------ Given entries
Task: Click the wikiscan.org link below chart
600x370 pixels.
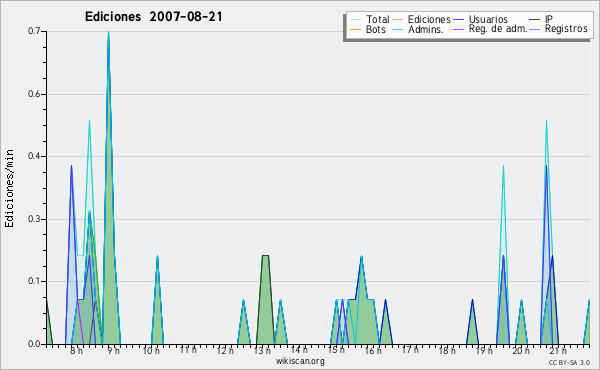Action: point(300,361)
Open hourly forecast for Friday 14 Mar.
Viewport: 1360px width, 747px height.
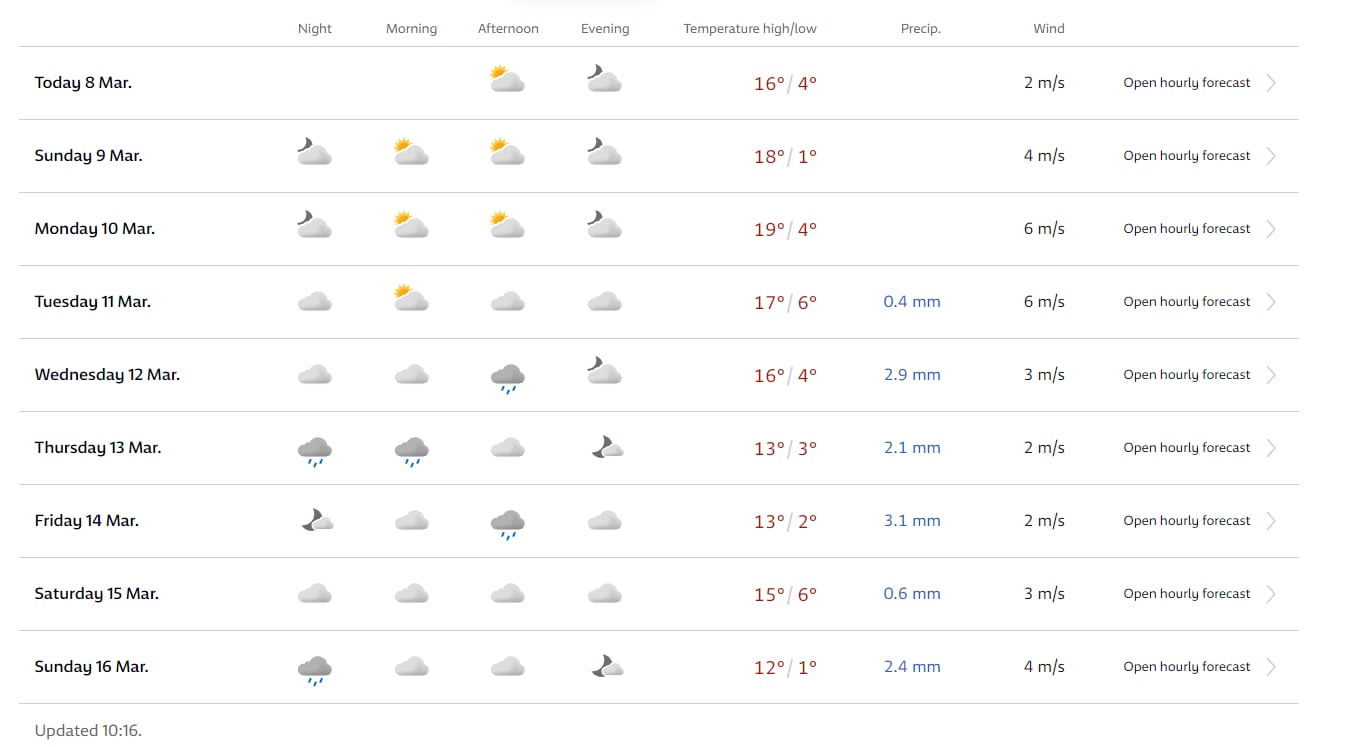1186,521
------------
------ Given entries
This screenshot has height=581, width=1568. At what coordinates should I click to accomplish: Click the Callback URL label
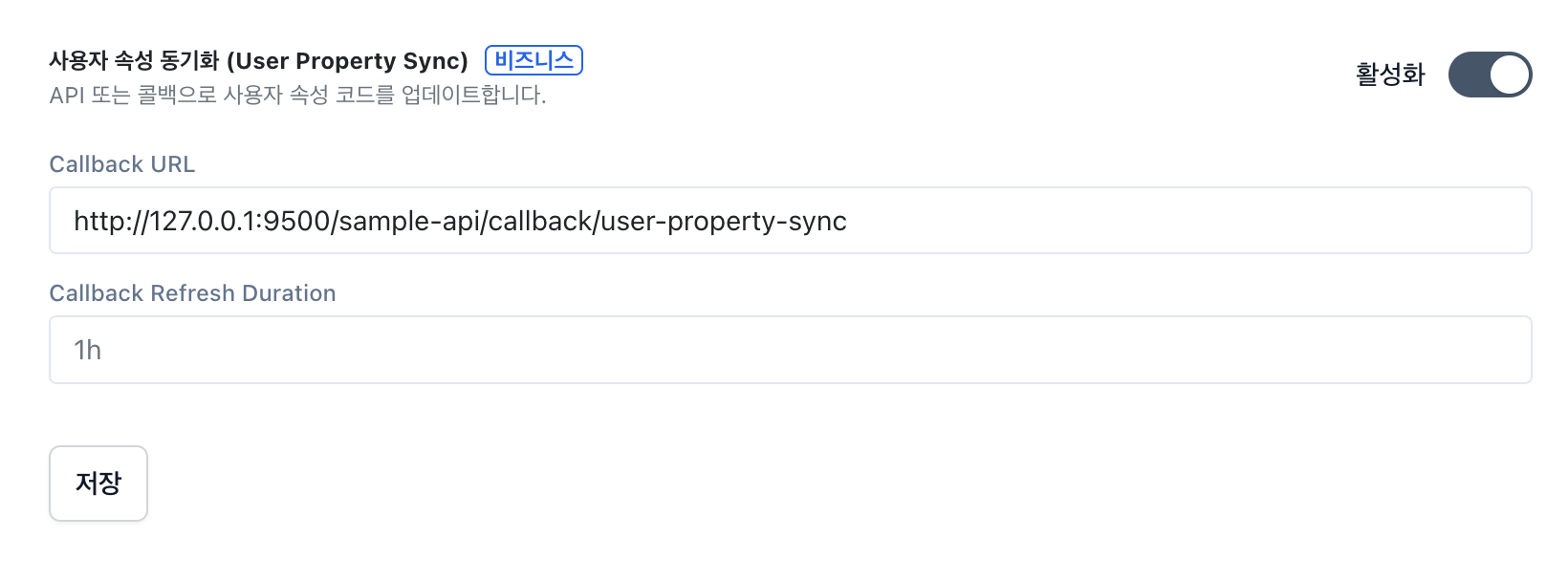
------------
------ Given entries
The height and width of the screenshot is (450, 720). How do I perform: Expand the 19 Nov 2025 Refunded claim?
------------
When a line in the data holds the word "Click", show that line.

Your solution:
Task: Click the wikiscan.org link below chart
This screenshot has height=581, width=1568. At what coordinates should I click to accomplish: Click the Callback URL label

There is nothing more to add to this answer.